>> BEGIN Input records
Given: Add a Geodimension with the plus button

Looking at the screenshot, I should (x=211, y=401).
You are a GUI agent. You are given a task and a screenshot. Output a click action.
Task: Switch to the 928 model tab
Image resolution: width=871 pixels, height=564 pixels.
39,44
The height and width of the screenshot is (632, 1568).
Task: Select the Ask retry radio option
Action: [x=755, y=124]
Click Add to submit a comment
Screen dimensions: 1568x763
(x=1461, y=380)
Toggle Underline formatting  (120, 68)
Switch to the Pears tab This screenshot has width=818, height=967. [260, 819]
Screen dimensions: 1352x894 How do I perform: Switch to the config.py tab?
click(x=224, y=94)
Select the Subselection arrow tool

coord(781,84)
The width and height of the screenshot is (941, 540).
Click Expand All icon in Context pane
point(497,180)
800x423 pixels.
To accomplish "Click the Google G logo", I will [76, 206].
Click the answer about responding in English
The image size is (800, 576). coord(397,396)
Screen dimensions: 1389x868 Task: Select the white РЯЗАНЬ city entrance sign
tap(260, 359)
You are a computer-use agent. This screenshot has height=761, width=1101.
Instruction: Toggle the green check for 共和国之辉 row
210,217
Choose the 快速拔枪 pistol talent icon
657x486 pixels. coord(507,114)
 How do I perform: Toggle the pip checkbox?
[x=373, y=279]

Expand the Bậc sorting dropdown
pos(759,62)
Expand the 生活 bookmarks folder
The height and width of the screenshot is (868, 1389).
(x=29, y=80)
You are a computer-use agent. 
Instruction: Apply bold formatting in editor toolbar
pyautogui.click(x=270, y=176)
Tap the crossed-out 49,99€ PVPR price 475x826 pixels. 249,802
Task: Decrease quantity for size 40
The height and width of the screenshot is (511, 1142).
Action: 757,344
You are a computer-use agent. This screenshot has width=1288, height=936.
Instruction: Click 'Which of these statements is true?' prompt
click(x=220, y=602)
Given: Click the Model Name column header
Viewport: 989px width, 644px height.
>> END Input records
| Description of the task |
Recast every nonblank line of the listing above as a JSON list of strings, one string per line.

| Worked answer |
[
  "Given: Add a Geodimension with the plus button",
  "Looking at the screenshot, I should (x=211, y=401).",
  "You are a GUI agent. You are given a task and a screenshot. Output a click action.",
  "Task: Switch to the 928 model tab",
  "Image resolution: width=871 pixels, height=564 pixels.",
  "39,44",
  "The height and width of the screenshot is (632, 1568).",
  "Task: Select the Ask retry radio option",
  "Action: [x=755, y=124]",
  "Click Add to submit a comment",
  "Screen dimensions: 1568x763",
  "(x=1461, y=380)",
  "Toggle Underline formatting  (120, 68)",
  "Switch to the Pears tab This screenshot has width=818, height=967. [260, 819]",
  "Screen dimensions: 1352x894 How do I perform: Switch to the config.py tab?",
  "click(x=224, y=94)",
  "Select the Subselection arrow tool",
  "coord(781,84)",
  "The width and height of the screenshot is (941, 540).",
  "Click Expand All icon in Context pane",
  "point(497,180)",
  "800x423 pixels.",
  "To accomplish \"Click the Google G logo\", I will [76, 206].",
  "Click the answer about responding in English",
  "The image size is (800, 576). coord(397,396)",
  "Screen dimensions: 1389x868 Task: Select the white РЯЗАНЬ city entrance sign",
  "tap(260, 359)",
  "You are a computer-use agent. This screenshot has height=761, width=1101.",
  "Instruction: Toggle the green check for 共和国之辉 row",
  "210,217",
  "Choose the 快速拔枪 pistol talent icon",
  "657x486 pixels. coord(507,114)",
  " How do I perform: Toggle the pip checkbox?",
  "[x=373, y=279]",
  "Expand the Bậc sorting dropdown",
  "pos(759,62)",
  "Expand the 生活 bookmarks folder",
  "The height and width of the screenshot is (868, 1389).",
  "(x=29, y=80)",
  "You are a computer-use agent. ",
  "Instruction: Apply bold formatting in editor toolbar",
  "pyautogui.click(x=270, y=176)",
  "Tap the crossed-out 49,99€ PVPR price 475x826 pixels. 249,802",
  "Task: Decrease quantity for size 40",
  "The height and width of the screenshot is (511, 1142).",
  "Action: 757,344",
  "You are a computer-use agent. This screenshot has width=1288, height=936.",
  "Instruction: Click 'Which of these statements is true?' prompt",
  "click(x=220, y=602)",
  "Given: Click the Model Name column header",
  "Viewport: 989px width, 644px height."
]